To convert the transformed model to its full spiking form and save it:

python run_glue.py \
    --model_name_or_path ${MODEL_NAME} \
    --task_name ${TASK_NAME} \
    --do_eval \
    --max_seq_length 128 \
    --per_device_eval_batch_size ${BATCH_SIZE} \
    --output_dir ./output/${TASK_NAME}_eval \
    --transform_config ${TRANSFORM_CONFIG} \
    --convert_to_snn \
    --overwrite_output_dir

Baseline Comparison

To evaluate the original ReLU-RoBERTa model without any SNN transformation:

python run_glue.py \
    --model_name_or_path ${MODEL_NAME} \
    --task_name ${TASK_NAME} \
    --do_train \
    --do_eval \
    --max_seq_length 128 \
    --per_device_train_batch_size ${BATCH_SIZE} \
    --learning_rate ${LEARNING_RATE} \
    --num_train_epochs ${NUM_EPOCHS} \
    --output_dir ./output/${TASK_NAME}_baseline \
    --overwrite_output_dir \
    --evaluation_strategy epoch \
    --save_strategy epoch

Results

MRPC results (post-transform evaluation vs.
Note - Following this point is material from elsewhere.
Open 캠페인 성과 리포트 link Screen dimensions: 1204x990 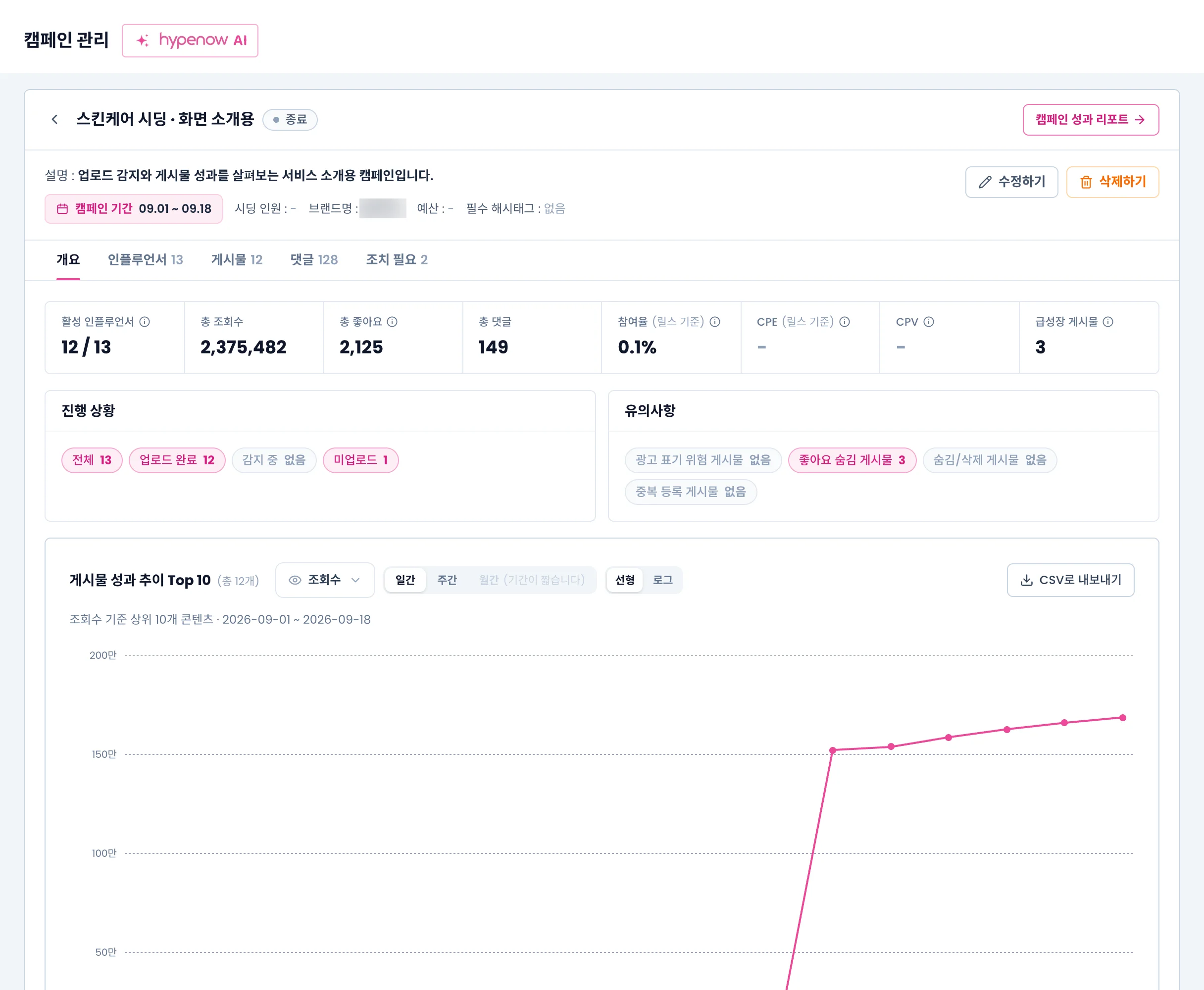(x=1091, y=120)
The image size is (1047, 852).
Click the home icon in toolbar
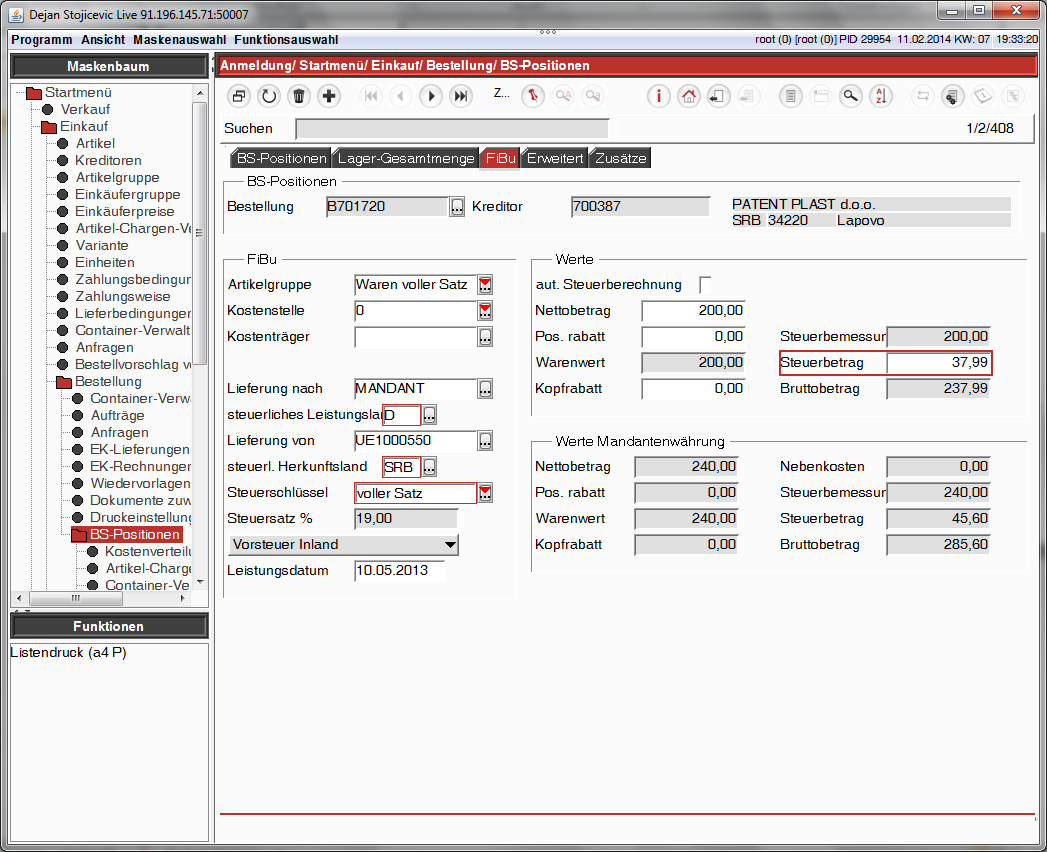688,96
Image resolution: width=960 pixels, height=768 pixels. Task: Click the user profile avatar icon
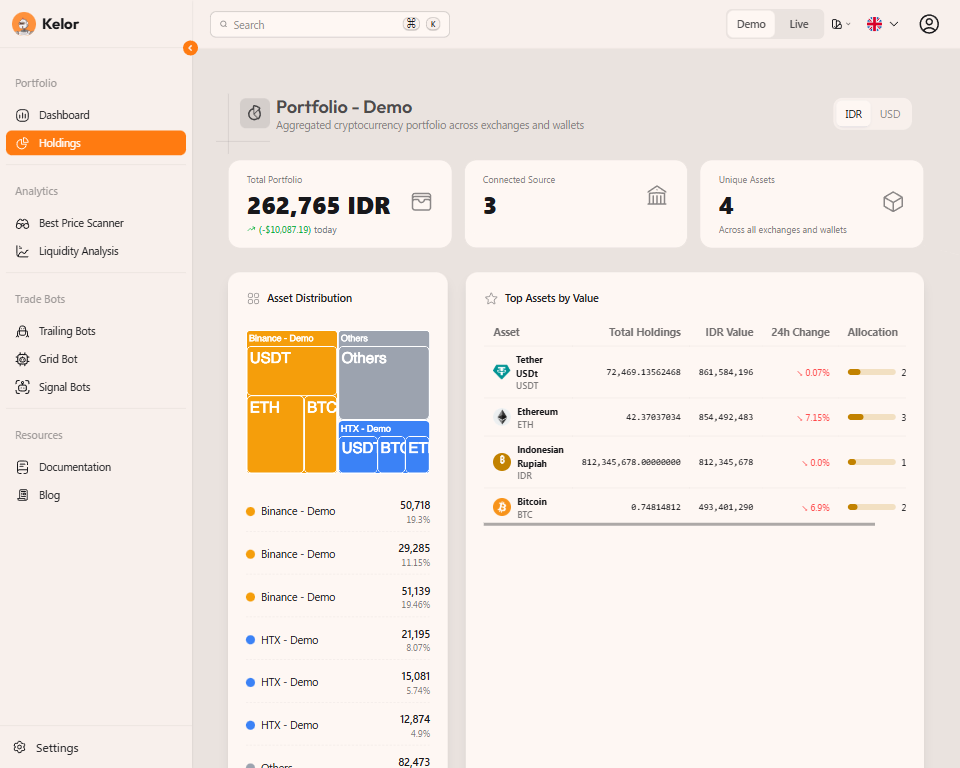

SNN-aware fine-tuning):

Model Accuracy F1 Combined Score
Post-transform (no fine-tune) 0.5613 0.6551 0.6082
SNN fine-tuned (10 epochs) 0.7819 0.8468 0.8143

Takeaways: - Applying the SNN transform directly without fine-tuning causes a significant accuracy drop, as the integer-quantized weights are not yet adapted to the spiking regime. - SNN-aware fine-tuning (10 epochs) substantially recovers accuracy, approaching the performance of the quantized ANN baseline. - The ST-BIF neuron model enables effective gradient flow during fine-tuning via a straight-through estimator.